QUI JE SUIS

Ma photo
Rédactrice,designer web et graphique, animatrice radio, chroniqueuse culturelle, scénariste et metteure en scène en théâtre jeunesse. La culture sous toutes ses formes me passionne. Je partage mes découvertes culturelles dans le blog "De ma culture à la vôtre" et mes opinions sur divers sujets dans le blog "C'est pas des choses à dire".

samedi 20 octobre 2012

Les grandes lumières de ce monde

J’avais oublié comment c’était reposant de se promener à la campagne, à la nuit tombée. Ce trajet, je le fais à chaque soir, ou presque, entre un petit village et un autre, dans une campagne comme bien des campagnes, bien noires. La noirceur par moments crevée des phares d’une voiture, d’un tracteur au champ, d’une maisonnette accueillante. Noirceur éblouie, au hasard du chemin, par un joli village à l’horizon, son clocher éclairé par-dessous, le phare du routier. J’avais pris pour acquis cette vie nocturne paisible, le raton surpris en flagrant délit à traverser la route pour rejoindre sa petite famille, celui qu’on évite soigneusement. Alors qu’à Mégantic, autorités municipales et citoyens font bloc pour préserver le ciel et ses étoiles des innombrables lumières de rue qui polluent nos villes et nous empêchent d’admirer la splendeur de la voûte étoilée, d’autres lieux campagnards ont choisi de polluer la vue de leurs voisins immédiats, mais aussi ceux des municipalités voisines et de leurs habitants.

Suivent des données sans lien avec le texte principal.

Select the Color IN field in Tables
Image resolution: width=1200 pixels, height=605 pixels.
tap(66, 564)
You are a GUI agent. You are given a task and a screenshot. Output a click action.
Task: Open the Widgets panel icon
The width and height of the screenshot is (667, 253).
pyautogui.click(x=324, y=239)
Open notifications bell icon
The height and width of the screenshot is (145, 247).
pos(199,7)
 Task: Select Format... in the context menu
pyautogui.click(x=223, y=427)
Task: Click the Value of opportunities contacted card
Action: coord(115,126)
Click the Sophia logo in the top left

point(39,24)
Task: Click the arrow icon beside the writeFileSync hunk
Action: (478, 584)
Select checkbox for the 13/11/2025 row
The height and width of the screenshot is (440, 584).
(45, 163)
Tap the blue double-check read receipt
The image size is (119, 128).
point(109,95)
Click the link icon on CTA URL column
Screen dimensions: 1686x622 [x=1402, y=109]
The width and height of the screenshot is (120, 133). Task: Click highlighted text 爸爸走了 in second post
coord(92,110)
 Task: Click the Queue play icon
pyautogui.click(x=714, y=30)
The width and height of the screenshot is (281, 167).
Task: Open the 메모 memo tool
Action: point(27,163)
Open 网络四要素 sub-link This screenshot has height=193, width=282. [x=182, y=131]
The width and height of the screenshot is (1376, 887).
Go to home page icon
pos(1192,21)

Quand on s’est mis à semer dans les champs de grandes éoliennes, tout le monde avait bien sûr compris que le paysage ne serait plus le même de jour. Comment peut-on ne pas voir ces grands oiseaux à une patte qu’on prend soin de peindre en vert à leur base pour les faire communier avec les cultures maraichères ? Ben oui, on n’y voit que du feu… Ça se marie si bien dans la nature. Oh, vous avez-vu ces cylindres verts au fond du champ ? Mais qu’est-ce que c’est ? Ah ben dis-donc…  une éolienne ! On ne l’avait pas remarquée à 30 km à la ronde tellement elle est bien camouflée ! Les petites ailes bleues, comme le ciel, ça aurait ajouté, il me semble. Mais c’est embêtant les jours de pluie…

Depuis le printemps dernier, je regarde donc ces grands trucs bousiller l’univers visuel de la Montérégie Ouest. Assemblées tranquillement, étage par étage, on s’est fait à l’idée que les éoliennes étaient là pour rester. Maintenant presque toutes assemblées et fonctionnelles, il n’y a pas une route de mon patelin qui ne soit épargnée de leur vue. Même les municipalités qui les ont refusées sur leur territoire ont une vue sur les grands oiseaux, sans les bénéfices, évidemment. Car si les redevances versées aux propriétaires terriens et aux municipalités pour héberger ces oiseaux amputés qui ne voyageront jamais hors de notre vue, sont bien intéressantes, les voisins n’en retirent rien d’autre que des panoramas dévalués. Pas facile à vendre, des propriétés avec vue sur les grandes bringues.

Donc, de jour, tout le monde l’a compris d’abord et constaté ensuite, on les verra d’un peu partout. Pas moyen de s’en défaire. Faudra regarder au ras des pâquerettes. Pas plus haut que les champs de maïs (pour le soya, on repassera, c’est trop bas pour cacher la vue). De nuit, on nous a parlé de la possibilité de faucher quelques chauve-souris au passage, mais si peu, parce que l’intelligente petite bête détecte les obstacles comme un sonar. Seules quelques créatures déréglées devraient y passer. Mais qui d’entre vous s’est vu avisé du cirque de lumières rouges à la nuit tombée ?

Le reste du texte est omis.